The Tenth Circuit Court of Appeals published its opinion in Fancher v. Barrientos on Friday, July 12, 2013.
Defendant Johnny Barrientos, a deputy of the Doña Ana County Sheriff’s Department, appealed the district court’s denial of his motion for summary judgment in a 28 U.S.C. § 1983 action brought by Lucia Fancher, individually and on behalf of the estate of her son, Nick Dominguez. Fancher alleged Barrientos used excessive force in violation of the Fourth Amendment when he shot Dominguez seven times following a confrontation in Mesquite, New Mexico. Dominguez died as a result of one or more gunshot wounds. Barrientos asserted he was entitled to qualified immunity because his use of deadly force was objectively reasonable and did not violate clearly established law. The district court granted Barrientos’s motion for summary judgment to the extent Fancher’s claim arose from the firing of the initial shot, but denied the motion to the extent the claim arose from the firing of the subsequent six shots.

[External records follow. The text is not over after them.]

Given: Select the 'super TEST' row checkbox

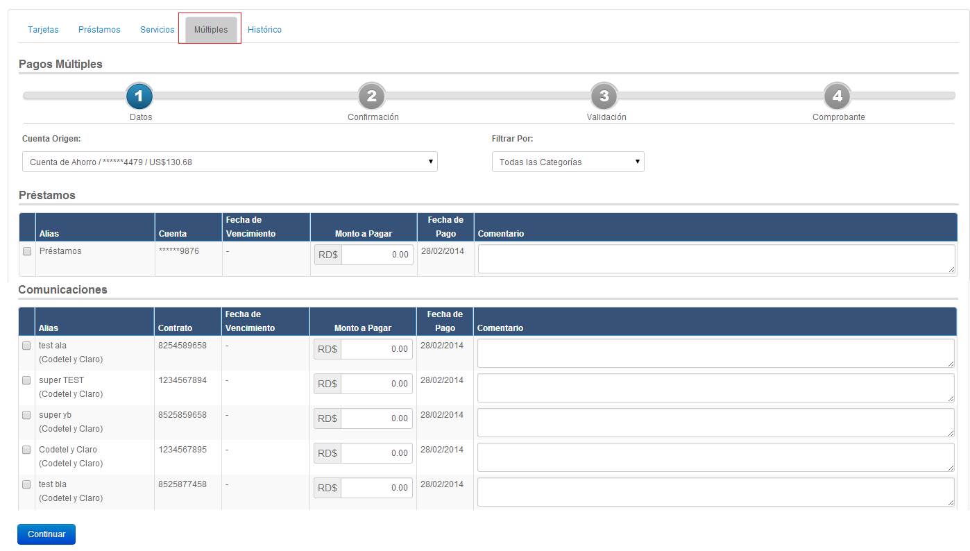Looking at the screenshot, I should point(26,380).
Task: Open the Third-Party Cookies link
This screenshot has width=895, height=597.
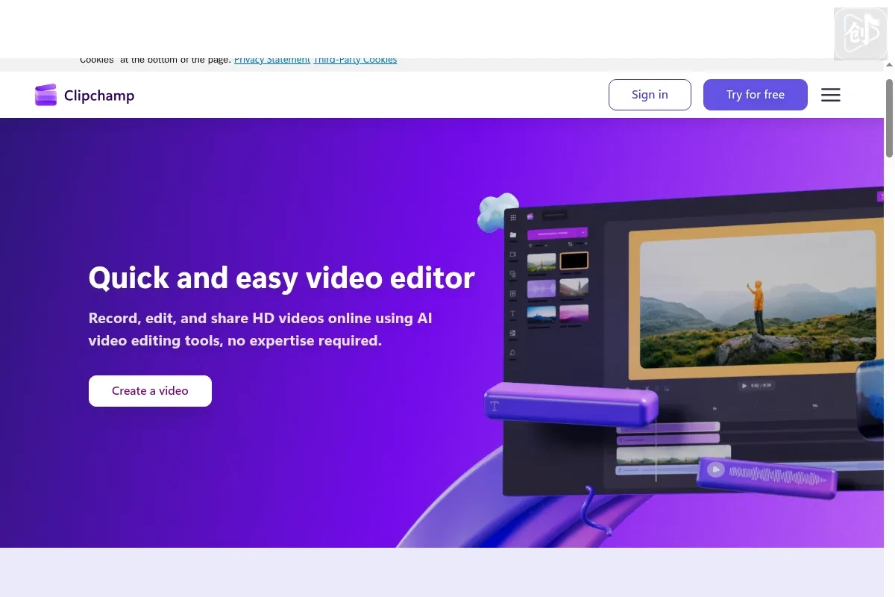Action: pos(355,60)
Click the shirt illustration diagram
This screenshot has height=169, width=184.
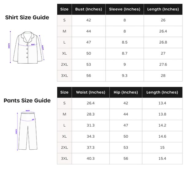27,47
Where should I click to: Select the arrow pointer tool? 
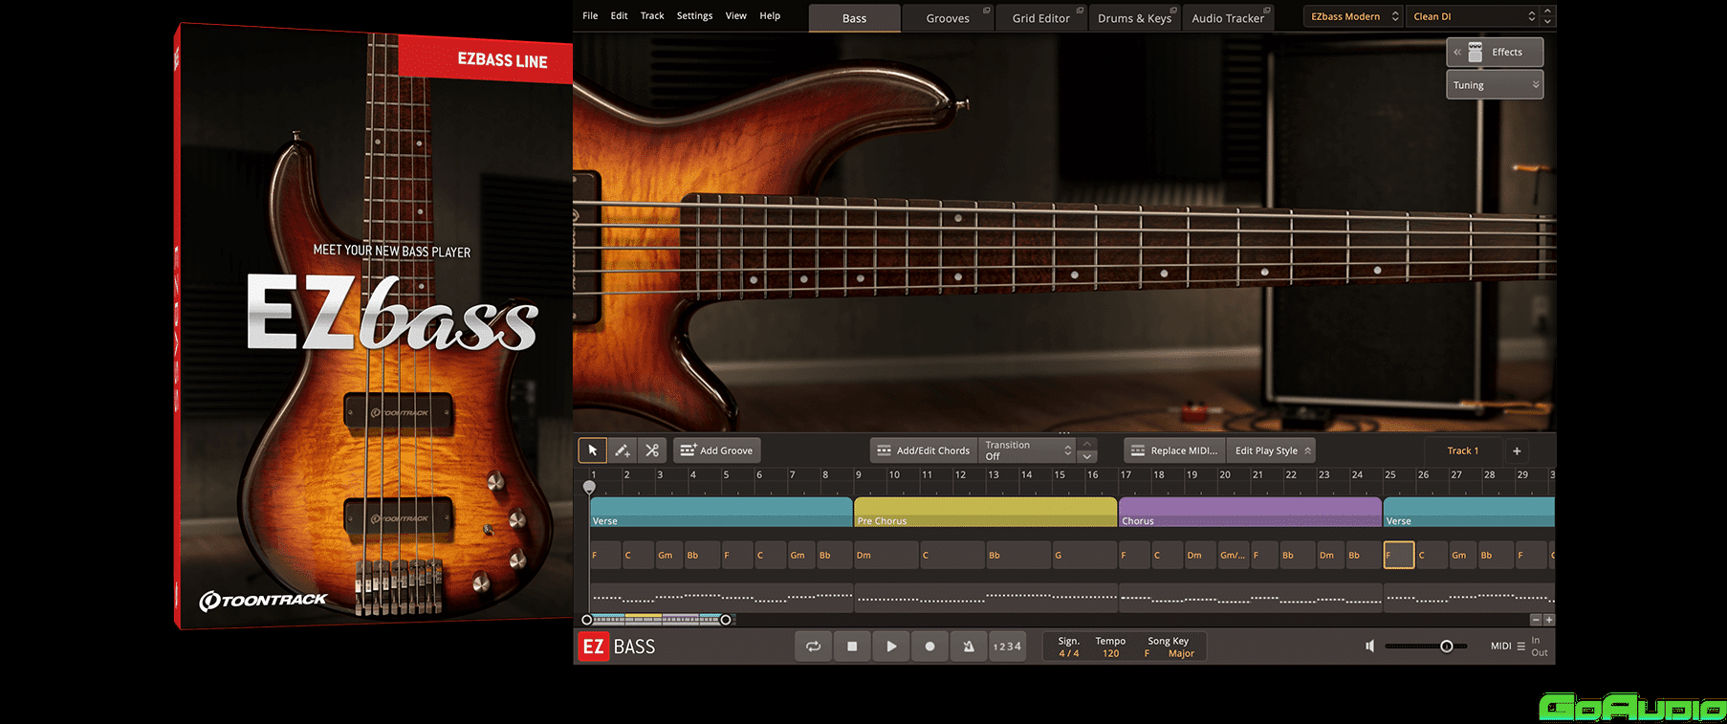(x=592, y=450)
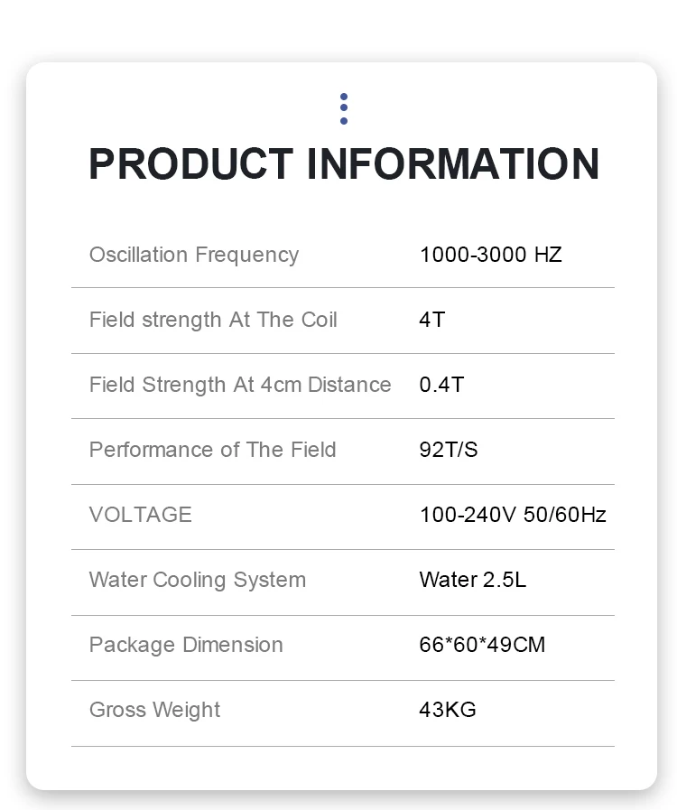Click the 66*60*49CM dimension value

click(482, 645)
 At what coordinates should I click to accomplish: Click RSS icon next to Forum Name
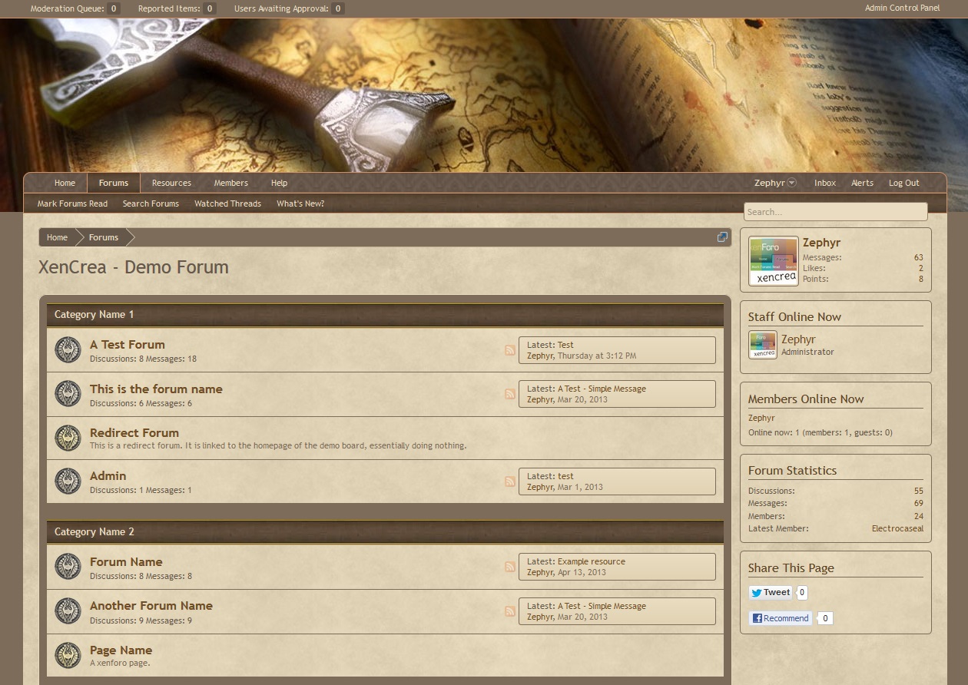point(510,567)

On appeal, Barrientos made three arguments. First, he asserted the district court erred in analyzing the second through seventh shots separately from the first shot. Next, he argued the district court did not sufficiently consider the risks posed to third parties in analyzing the reasonableness of shots two through seven.
The Tenth Circuit held it lacked jurisdiction to consider the first two arguments. The court has jurisdiction to review all final decisions of the district courts of the United States. Ordinarily, an order denying summary judgment is not a “final decision.” The denial of qualified immunity to a public official is immediately appealable under the collateral order doctrine to the extent it involves abstract issues of law. Barrientos’s argument amounted to nothing more than a request for review of the factual conclusions of the district court, a task which exceeded the scope of the Tenth Circuit’s jurisdiction on interlocutory review of the denial of qualified immunity.
Third, Barrientos argued the law was not clearly established that his actions violated the Fourth Amendment. The Tenth Circuit was not persuaded. Under the circumstances of the case, the Court had no trouble concluding Barrientos lacked probable cause to believe Dominguez posed a threat of serious harm to Barrientos or others at the time he fired shots two through seven. The Tenth Circuit further had no trouble concluding a reasonable officer in Barrientos’s position would have known that firing shots two through seven was unlawful.
Thus, the Tenth Circuit affirmed the denial of summary judgment by the district court.